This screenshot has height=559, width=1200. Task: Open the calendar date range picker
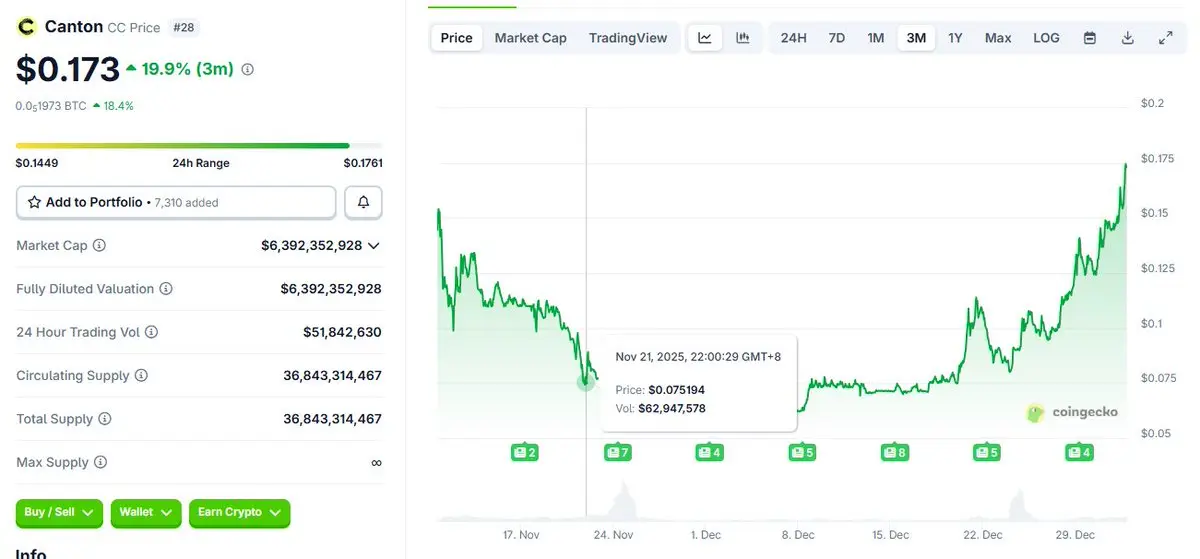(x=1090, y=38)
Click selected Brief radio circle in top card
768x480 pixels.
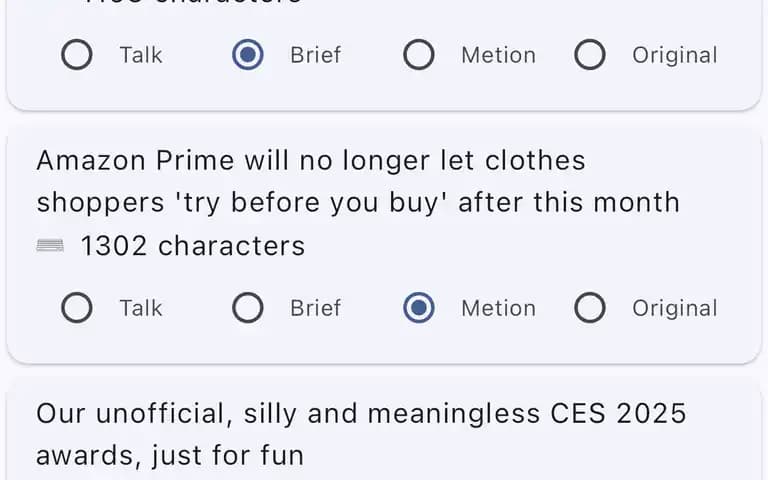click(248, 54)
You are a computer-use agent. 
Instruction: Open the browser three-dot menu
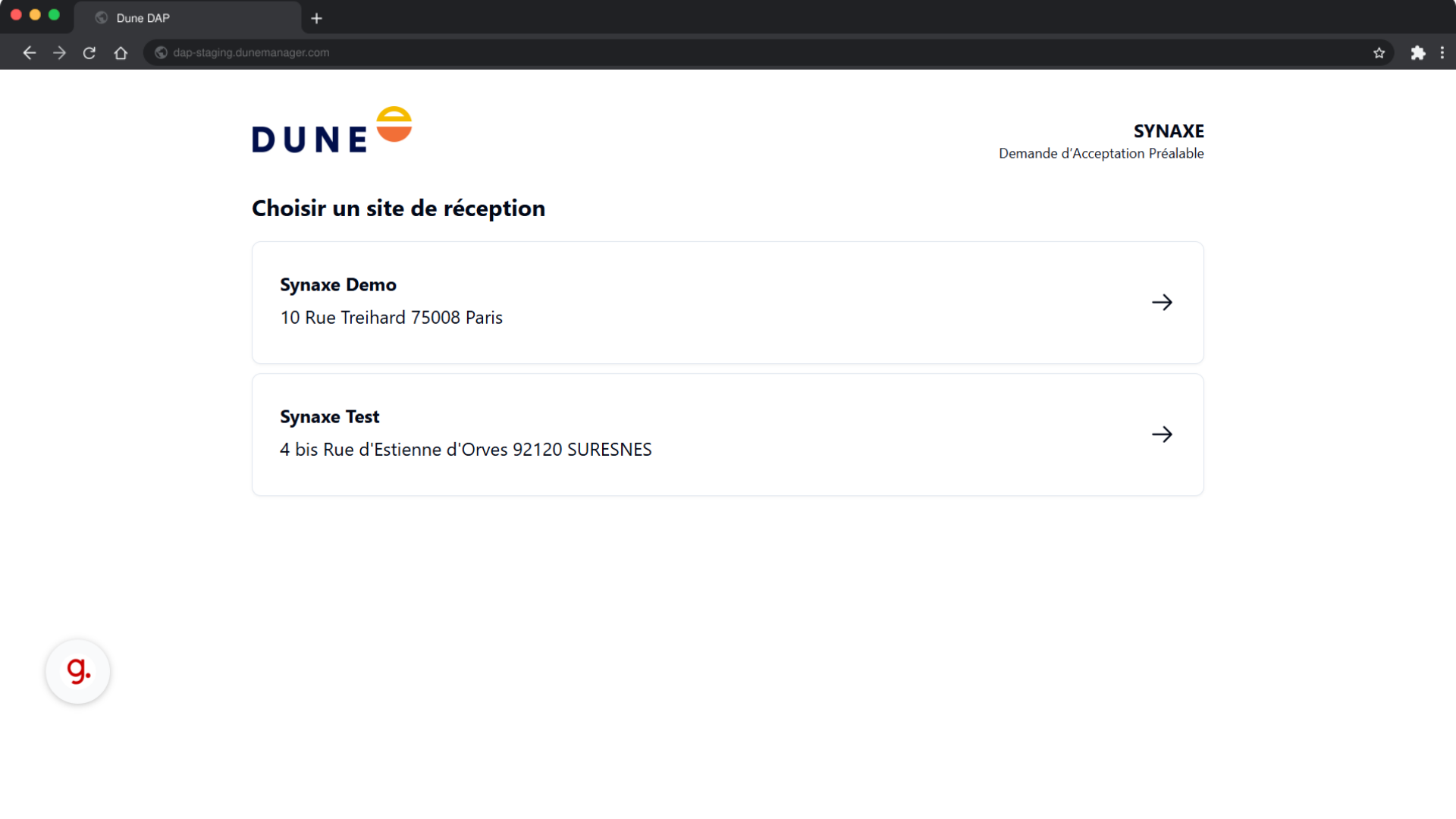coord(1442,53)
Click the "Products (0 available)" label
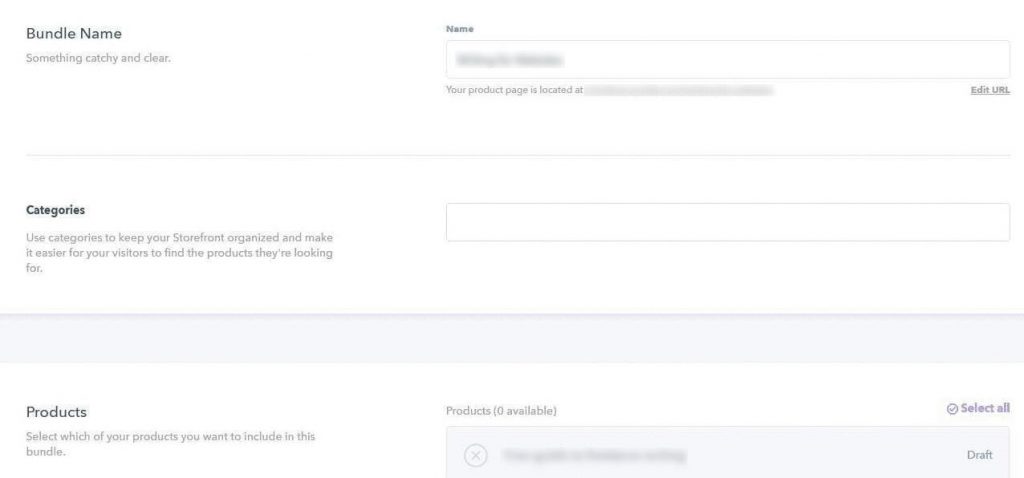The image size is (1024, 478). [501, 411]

+ + + + +

- Goal -
Please put everything from the line containing "You are a computer-use agent." down to the end of the entries into a two-column CSV with the headers instruction and response. Give one row per entry, with its text and its answer each in a single quoted field and line breaks turned into spaces, and leave the pictures out.

- Solution below -
instruction,response
"You are a computer-use agent. Instruction: Open the browser three-dot menu","coord(1442,53)"
"Click the ""Products (0 available)"" label","The image size is (1024, 478). [501, 411]"